収穫祭といえば酒がつきものだから、目端の利く者などは樽ごと外に持ち出して、酒の杯売りまでやっている。肉を焼くいい匂いまで流れてきて、広場へ続く大通りは既に多くの人出で活気づいている。
エルディエルの公女になにかあっては大変と、衛兵達は緊張した様子だが、住人や訪問者にはそんなものは関係のないことだ。気の早い夏祭りのような雰囲気になっていて、様子を見ながら歩いているだけでも面白い。
「ちょっと前に通ったエルペネの町の方が規模は大きいという話だが、ここはここでなかなか賑わっているのだな」
「街道の本筋ですからね。東から山を越えてきた人たちは、ここでほっとしたいでしょうし」
先を歩くエスツファと同じように、辺りを見回しながらエレムが答える。この人混みの中でも、異国の兵の一団は目立つらしく、酒や食べ物を手にした多くの者たちが物珍しそうにこちらを伺っている。ましてやその中で一番大柄で偉そうな者の横を、白い法衣姿の若者と上から下まで真っ黒な傭兵が歩いているので、かなり人目を引くようだ。

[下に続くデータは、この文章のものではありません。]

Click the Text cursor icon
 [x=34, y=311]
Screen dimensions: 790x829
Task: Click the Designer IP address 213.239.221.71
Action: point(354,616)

「道がふさがって足止めされてるヤツも多いんじゃねぇの」
「そうでしょうねぇ。この街道使わず東に向かうには、川を使う以外にないようですし、船に乗るにはエルペネよりも西に戻らないといけませんからね」
「ならなおさら、復旧を急がねば、通行する者たちからの陳情がひどくなりそうであるな」
エスツファは機嫌良さそうに自分の顎を撫でている。その方が、作業の同意が取り付けやすくて都合がいいのだろう。
黒いマントをなびかせ、大柄な異国の将官が通るものだから、通行人はごく自然に道をあける。そしてすれ違うときになって、揃って同じような顔で二度見する。その肩に、一〇歳ほどの少女をのせているからだ。
肩に座らされたランジュはエスツファの頭にしがみついて、きゃっきゃっと歓声を上げていた。いつもはエレムが手を引いているから、人混みを高い場所から見渡せるのが面白いらしい。
石畳の敷かれた大通りの、つきあたりが町の広場になっていた。話を聞きつけた者らが、石畳で覆われた円形の広場をぐるりと取り囲んでいる。楽隊が軽快な音楽を奏で、気の早いお祭り雰囲気が周囲を更にわきたたせていた。
「あ、あれかな? なにやるんでしょうね」
広場の中央にあるものを見て、エレムがにこにこと声を上げた。